2. GO Term Similarity based Protein-Fuzzy Identification Tool
From the list of GO IDs provided, proteins performing functions similar to each of the terms are retrieved depending on the agreement level chosen. Note that customized or weak agreement level means that any protein with similarity score (SS) different from 0 to the term is selected. For realistic or moderate agreement, SS is greater than 0.3, strong or high SS is greater than 0.7, very strong SS is greater than 0.85 and perfect SS is equal to 1.
3. GO-based Semantic Similarity-Fuzzy Enrichment Analysis Tool
From the list of target genes or proteins, statistically and biologically relevant GO annotations explaining the biological phenomena being analyzed are identified and filtered according to the agreement level, as described previously.
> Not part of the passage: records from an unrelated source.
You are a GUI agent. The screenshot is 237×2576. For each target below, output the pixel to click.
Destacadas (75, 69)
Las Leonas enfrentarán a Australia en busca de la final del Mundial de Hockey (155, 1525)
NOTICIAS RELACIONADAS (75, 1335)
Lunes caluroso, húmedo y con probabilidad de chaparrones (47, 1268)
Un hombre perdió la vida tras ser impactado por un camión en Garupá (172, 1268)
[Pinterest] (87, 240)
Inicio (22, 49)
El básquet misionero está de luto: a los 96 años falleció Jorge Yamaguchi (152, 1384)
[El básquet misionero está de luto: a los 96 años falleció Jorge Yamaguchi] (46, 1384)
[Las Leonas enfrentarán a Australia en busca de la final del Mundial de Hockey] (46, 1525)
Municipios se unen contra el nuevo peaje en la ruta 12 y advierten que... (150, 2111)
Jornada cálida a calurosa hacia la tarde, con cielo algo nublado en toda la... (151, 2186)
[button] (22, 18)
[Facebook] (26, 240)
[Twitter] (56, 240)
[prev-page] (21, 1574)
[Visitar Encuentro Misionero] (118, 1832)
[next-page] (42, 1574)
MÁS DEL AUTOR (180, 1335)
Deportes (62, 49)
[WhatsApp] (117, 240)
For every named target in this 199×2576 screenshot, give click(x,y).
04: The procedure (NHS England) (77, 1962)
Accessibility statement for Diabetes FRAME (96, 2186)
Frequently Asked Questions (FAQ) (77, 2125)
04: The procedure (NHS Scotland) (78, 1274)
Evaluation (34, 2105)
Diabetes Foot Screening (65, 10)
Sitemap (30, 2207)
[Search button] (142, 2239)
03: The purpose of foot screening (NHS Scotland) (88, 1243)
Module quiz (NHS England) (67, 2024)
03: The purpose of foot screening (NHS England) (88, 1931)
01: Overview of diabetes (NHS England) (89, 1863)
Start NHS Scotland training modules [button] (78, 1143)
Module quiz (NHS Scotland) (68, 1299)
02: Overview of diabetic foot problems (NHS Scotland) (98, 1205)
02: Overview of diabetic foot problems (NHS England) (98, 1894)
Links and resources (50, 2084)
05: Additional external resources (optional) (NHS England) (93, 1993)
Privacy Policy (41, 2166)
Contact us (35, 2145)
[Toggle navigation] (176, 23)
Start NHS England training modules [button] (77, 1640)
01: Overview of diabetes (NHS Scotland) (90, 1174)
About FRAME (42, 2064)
A moderate filter is applied to analyses using weak (or customized) and moderate (or realistic) agreement level. A strong filter is applied to analyses using strong and very strong agreement level. No filter is applied when using a perfect agreement level, corresponding to the traditional term enrichment approach. Note that if a background or reference list of proteins is not provided then all the organism's annotated proteins will be used by default as the reference.
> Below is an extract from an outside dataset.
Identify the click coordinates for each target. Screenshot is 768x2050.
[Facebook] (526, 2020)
4. GO-based Similarity Protein Fuzzy-Classification Tool
GO annotations of proteins provided are used to construct a weighted network using functional or semantic similarity between proteins depending on the semantic similarity approach and agreement level used. This network is then used to cluster or classify these proteins. The limited number of proteins is to allow the user to view the clustering figure displayed properly.